飛行船の歴史と最新動向 LTA Pathfinderを参考に

はじめに

IEEE SpectrumでLTA社のPathfinderの記事を読んだ。
最新技術で作られた飛行船ということでTop Tech 2023の一つで紹介されている。
飛行船や気球など、最近は通信プラットフォームや情報収集目的で注目されているご時世なので、どんなものか中身を読んだ。

LTA(Lighter Than Air) Pathfinder: 何が20世紀と違うのか?

やはりヒンデンブルク号などと比べると、サイズのわりにペイロードが大きい。
全長120mで直径20m、これでペイロードが4tあるというのは、おそらくガスの容量は8倍(全長245m直径41m(wikipediaより)だから全長2倍、断面積4倍)だったヒンデンブルク号が2倍程度のペイロードだった(100人余りの定員、エレベータだったら1人65kgで計算するから、7tくらい?)だったわけだからすごく軽くなっているのだろう。
ここにはカーボンファイバーの活用や、外皮の材質などの進化が大きく寄与しているようだ。

浮力調整も21世紀らしくLiDARを活用している。ヘリウムガスで満たされた13個の部屋で成り立っているが、この体積をLiDARで監視している。これで機体のバランスを自由に調整できるようになっている。
そのほか技術詳細はLTA社のTechnologyページを参照。スペックシートはなく、技術紹介が中心になっているあたり、2023年中に実際に飛ばすまでは決まらない、ということなのだろう。
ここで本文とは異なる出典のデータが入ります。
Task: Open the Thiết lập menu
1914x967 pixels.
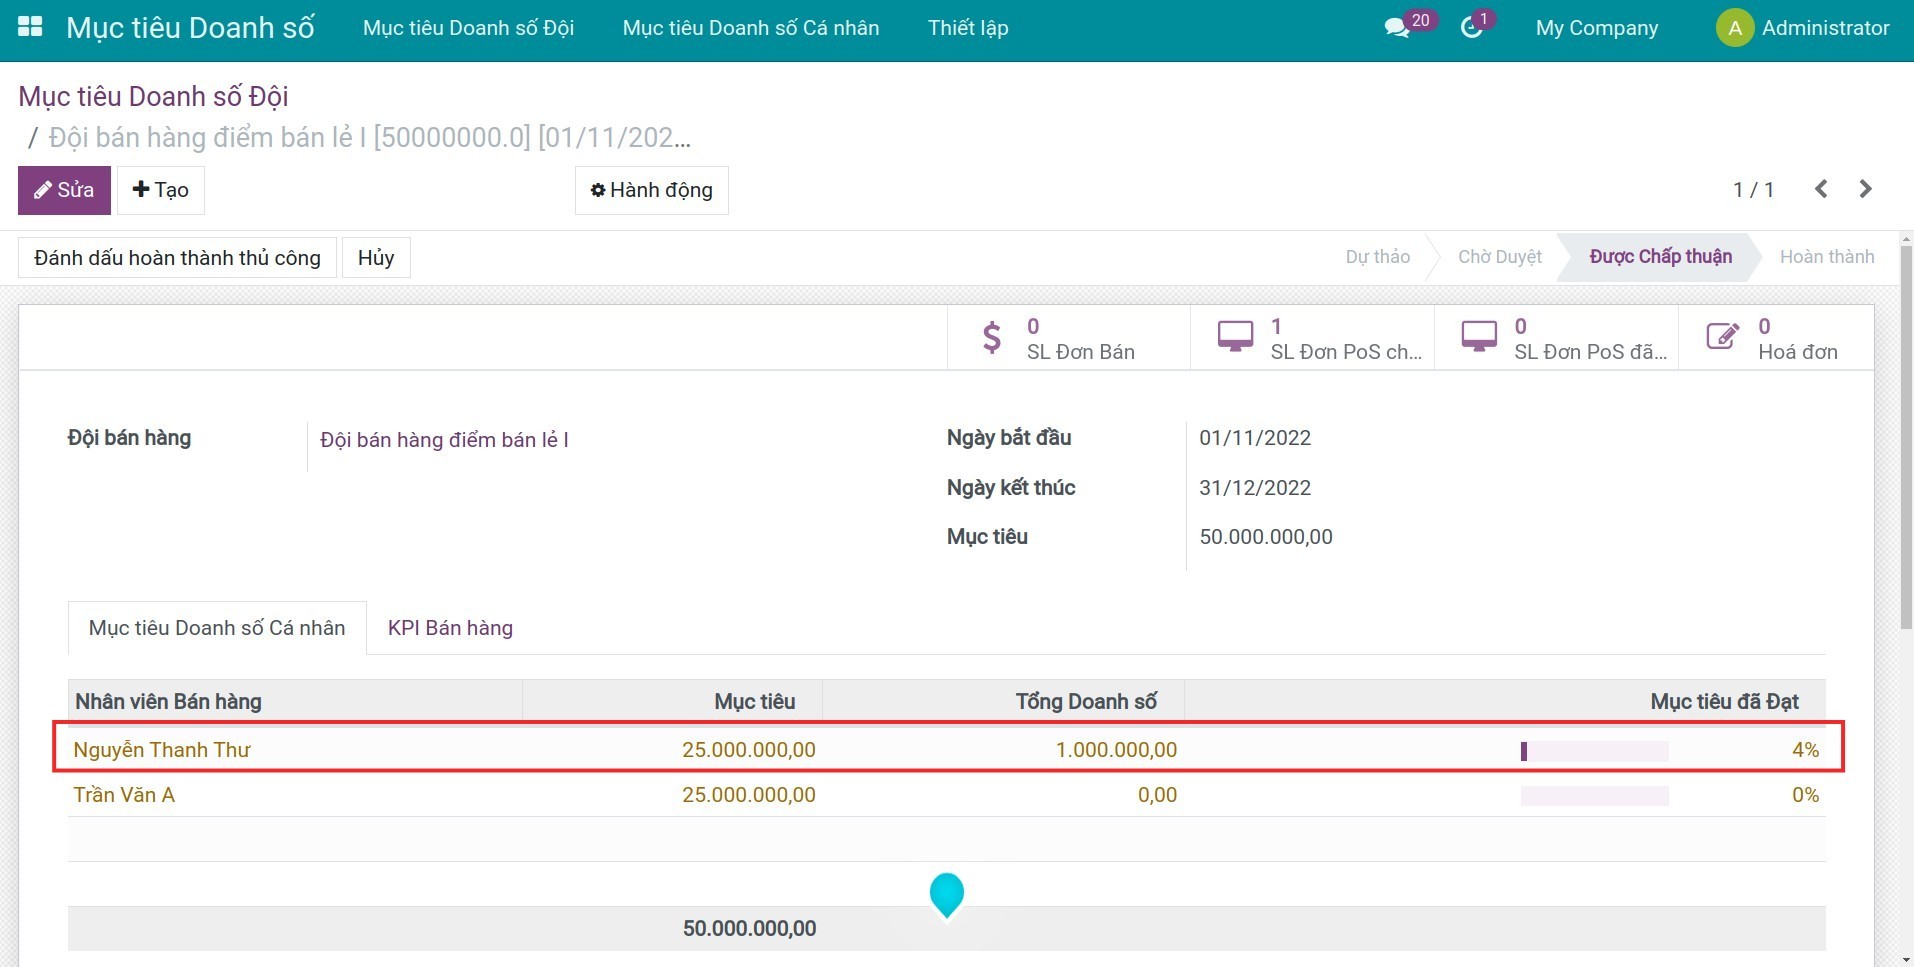Action: [x=967, y=28]
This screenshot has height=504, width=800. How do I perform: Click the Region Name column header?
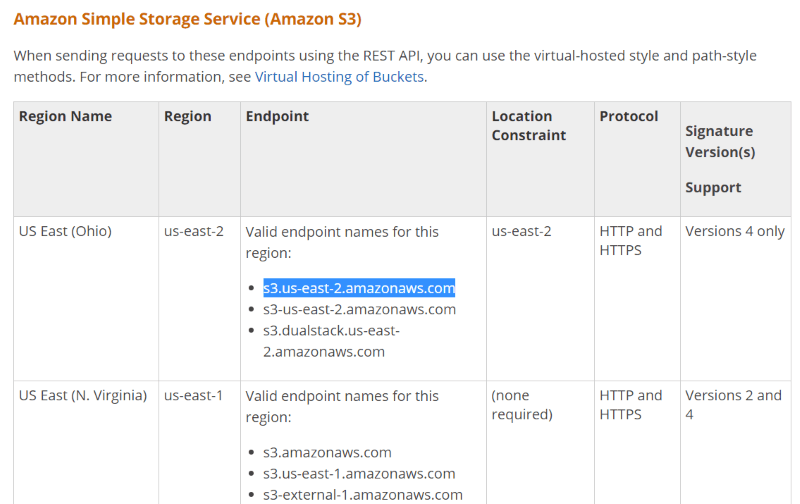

まとめ LTAの目指すもの、そして気球や飛行船の未来は

最近(といっても20年余りだが)の飛行船の動向、特に自分の興味のある鉱山関連で言えば、デビアスが地下資源探査に使ったことがある。この時のメリットは、飛行中の振動がない(ヘリコプターでは振動が大きく使えない機材も、活用ができる)という話だった。
LTA社は、当面は人道支援にフォーカスを据え、将来的には電動によるゼロエミッションを生かして海上輸送と飛行機による輸送の中間を狙うようだ。最新技術はゼロエミッション・軽量化によるペイロード増にメリットがあるのだから、技術目線で見るととても妥当だ。
また、人道支援用としては着陸を要求しない(地面の状態に左右されない)ところがメリットとされている。ハリケーンが去った後のテキサス州(一面にわたって水没している様子をニュースで見る)あたりを想像するに実需は大きそうだ。
あえて懸念を書けばIEEEの記事やホームページを見ても、航続距離に関する情報があまりないことだろうか?ここは電動駆動・まわりの風次第なあたりが影響していて、実際に飛ぶまで確証がないのかもしれない。
成層圏プラットフォームなど気球や飛行船は大きく注目を集める技術分野になってきていると思う。引き続きどんな技術があるのか、それがどう生かされるのか最新動向を追っていきたい。また鉱山関連で用途が出てくるかもしれない。